* EXERCISE OBJECTIVE
Your task is to retype every entry exactly, omitting nothing.

BEGIN INFORMATION GIVEN

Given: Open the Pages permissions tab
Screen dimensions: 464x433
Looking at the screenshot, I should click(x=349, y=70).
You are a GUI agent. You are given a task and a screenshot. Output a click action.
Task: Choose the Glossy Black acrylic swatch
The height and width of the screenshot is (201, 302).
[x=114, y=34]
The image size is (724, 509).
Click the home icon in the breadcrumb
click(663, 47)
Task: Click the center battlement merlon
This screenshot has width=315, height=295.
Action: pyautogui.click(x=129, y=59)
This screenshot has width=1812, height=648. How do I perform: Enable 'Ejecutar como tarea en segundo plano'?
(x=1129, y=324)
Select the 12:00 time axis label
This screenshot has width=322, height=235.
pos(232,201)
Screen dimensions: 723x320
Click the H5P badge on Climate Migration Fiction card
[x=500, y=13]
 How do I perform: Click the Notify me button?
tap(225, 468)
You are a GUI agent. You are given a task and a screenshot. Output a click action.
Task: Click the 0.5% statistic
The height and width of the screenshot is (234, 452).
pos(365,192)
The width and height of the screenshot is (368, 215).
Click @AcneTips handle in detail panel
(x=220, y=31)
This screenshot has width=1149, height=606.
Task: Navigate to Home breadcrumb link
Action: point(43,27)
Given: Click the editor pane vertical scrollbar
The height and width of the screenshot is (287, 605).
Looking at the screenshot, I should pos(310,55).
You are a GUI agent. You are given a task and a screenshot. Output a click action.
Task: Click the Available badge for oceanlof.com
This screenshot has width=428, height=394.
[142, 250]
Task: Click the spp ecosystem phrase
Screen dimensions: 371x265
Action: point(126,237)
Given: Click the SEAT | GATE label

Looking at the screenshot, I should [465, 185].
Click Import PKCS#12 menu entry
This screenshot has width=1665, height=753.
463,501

END INFORMATION GIVEN

* COMPLETED EXERCISE
Given: Open the Pages permissions tab
Screen dimensions: 464x433
Looking at the screenshot, I should click(x=349, y=70).
You are a GUI agent. You are given a task and a screenshot. Output a click action.
Task: Choose the Glossy Black acrylic swatch
The height and width of the screenshot is (201, 302).
[x=114, y=34]
The image size is (724, 509).
Click the home icon in the breadcrumb
click(663, 47)
Task: Click the center battlement merlon
This screenshot has width=315, height=295.
Action: pyautogui.click(x=129, y=59)
This screenshot has width=1812, height=648. How do I perform: Enable 'Ejecutar como tarea en segundo plano'?
(x=1129, y=324)
Select the 12:00 time axis label
This screenshot has width=322, height=235.
pos(232,201)
Screen dimensions: 723x320
Click the H5P badge on Climate Migration Fiction card
[x=500, y=13]
 How do I perform: Click the Notify me button?
tap(225, 468)
You are a GUI agent. You are given a task and a screenshot. Output a click action.
Task: Click the 0.5% statistic
The height and width of the screenshot is (234, 452).
pos(365,192)
The width and height of the screenshot is (368, 215).
Click @AcneTips handle in detail panel
(x=220, y=31)
This screenshot has width=1149, height=606.
Task: Navigate to Home breadcrumb link
Action: point(43,27)
Given: Click the editor pane vertical scrollbar
The height and width of the screenshot is (287, 605).
Looking at the screenshot, I should pos(310,55).
You are a GUI agent. You are given a task and a screenshot. Output a click action.
Task: Click the Available badge for oceanlof.com
This screenshot has width=428, height=394.
[142, 250]
Task: Click the spp ecosystem phrase
Screen dimensions: 371x265
Action: point(126,237)
Given: Click the SEAT | GATE label

Looking at the screenshot, I should [465, 185].
Click Import PKCS#12 menu entry
This screenshot has width=1665, height=753.
463,501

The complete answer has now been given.